# Data Science on Python with GreenplumPython
**Background:**

Predicting the age of abalone from physical measurements.  The age of abalone is determined by cutting the shell through the cone, staining it, and counting the number of rings through a microscope -- a boring and time-consuming task.  Other measurements, which are easier to obtain, are used to predict the age.

**Problem:**

Build regression models by ‘sex’ which can predict ‘the number of rings’ of abalone.

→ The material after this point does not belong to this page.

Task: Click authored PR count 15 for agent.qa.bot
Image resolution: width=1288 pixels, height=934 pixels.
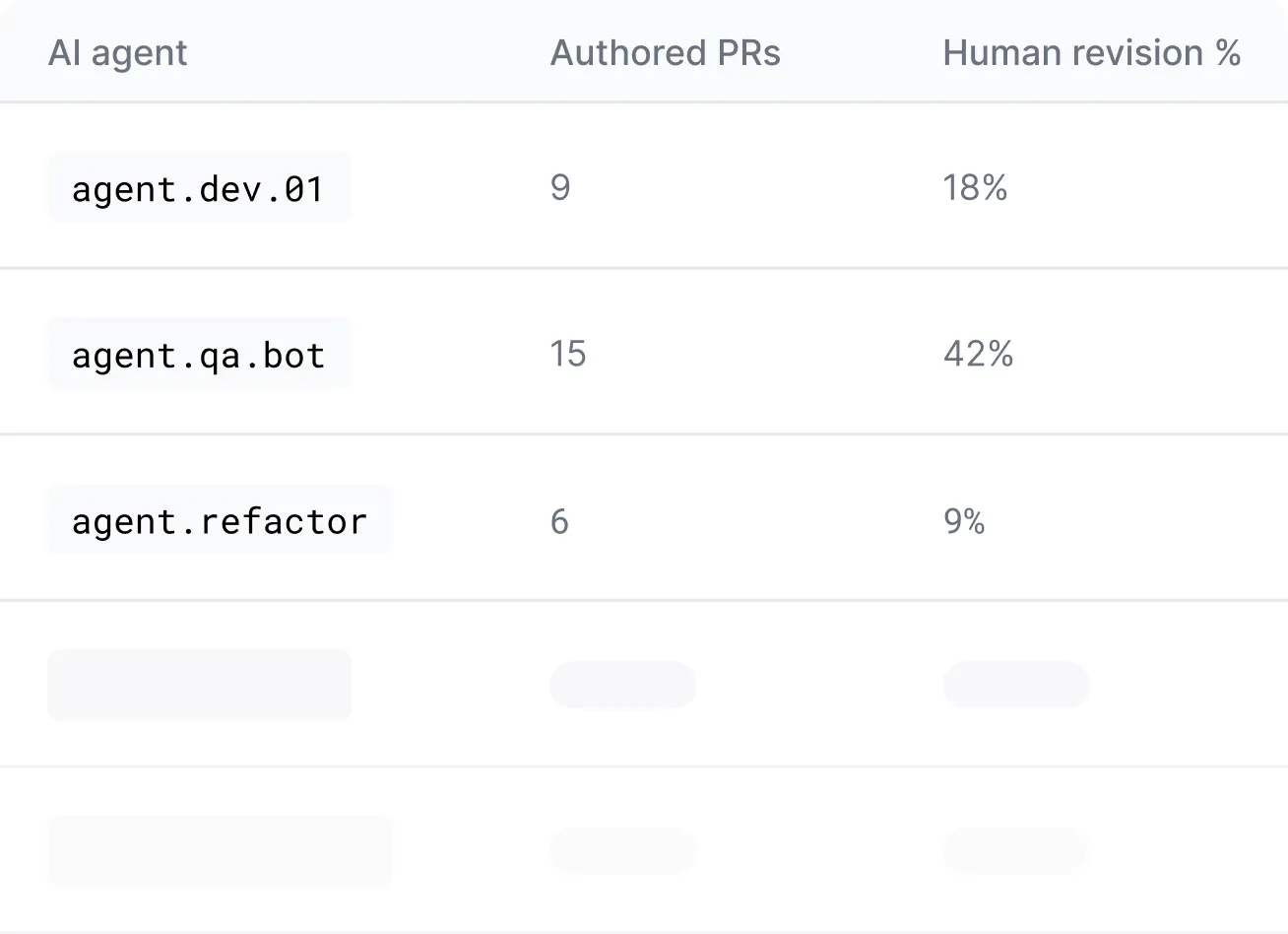Action: pos(568,355)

# Fetch data from ML data repository

We assume we have already table abalone in Database.

In [None]:
%%sql
-- External Table
DROP EXTERNAL TABLE IF EXISTS abalone_external;
CREATE EXTERNAL WEB TABLE abalone_external(
    sex text
    , length float8
    , diameter float8
    , height float8
    , whole_weight float8
    , shucked_weight float8
    , viscera_weight float8
    , shell_weight float8
    , rings integer -- target variable to predict
) location('http://archive.ics.uci.edu/ml/machine-learning-databases/abalone/abalone.data')
format 'CSV'
(null as '?');

In [None]:
%%sql
-- Create abalone table from an external table
DROP TABLE IF EXISTS abalone;
CREATE TABLE abalone AS (
    SELECT ROW_NUMBER() OVER() AS id, *
    FROM abalone_external
) DISTRIBUTED BY (sex);

# Import preparation

In [1]:
import greenplumpython as gp

We haven't decided yet how to implement this display functionality, so for the moment just put this function in the cell.

In [2]:
from tabulate import tabulate
def display(table: gp.Table):
    return tabulate(table.fetch(), headers="keys", tablefmt="html")

## Data preparation

In [3]:
db = gp.database(host="localhost", dbname="postgres", user="gpadmin", password="....")

# Data Exploration

Get access to existed table "abalone"

In [4]:
abalone = gp.table("abalone", db)

Take a look on table

In [5]:
# SELECT * FROM abalone ORDER BY id LIMIT 5;

display(abalone.top(5, ["id"]))

id,sex,length,diameter,height,whole_weight,shucked_weight,viscera_weight,shell_weight,rings
1,M,0.455,0.365,0.095,0.514,0.2245,0.101,0.15,15
2,M,0.35,0.265,0.09,0.2255,0.0995,0.0485,0.07,7
3,F,0.53,0.42,0.135,0.677,0.2565,0.1415,0.21,9
4,M,0.44,0.365,0.125,0.516,0.2155,0.114,0.155,10
5,I,0.33,0.255,0.08,0.205,0.0895,0.0395,0.055,7


Observe the distribution of data on different segments : apply aggregate on columns

In [6]:
# SELECT gp_segment_id, COUNT(*) 
# FROM abalone
# GROUP BY 1
# ORDER BY gp_segment_id;

count = gp.aggregate("count", db) # -- Get access to existing aggregate in Greenplum
display(count(abalone["id"], group_by=["gp_segment_id"]).to_table())

count,gp_segment_id
1307,2
2870,1


# Train Test set split

GreenplumPython can also do what MADlib can do, for example, Train Test set to split.
Here is one of the possibilities to achieve it.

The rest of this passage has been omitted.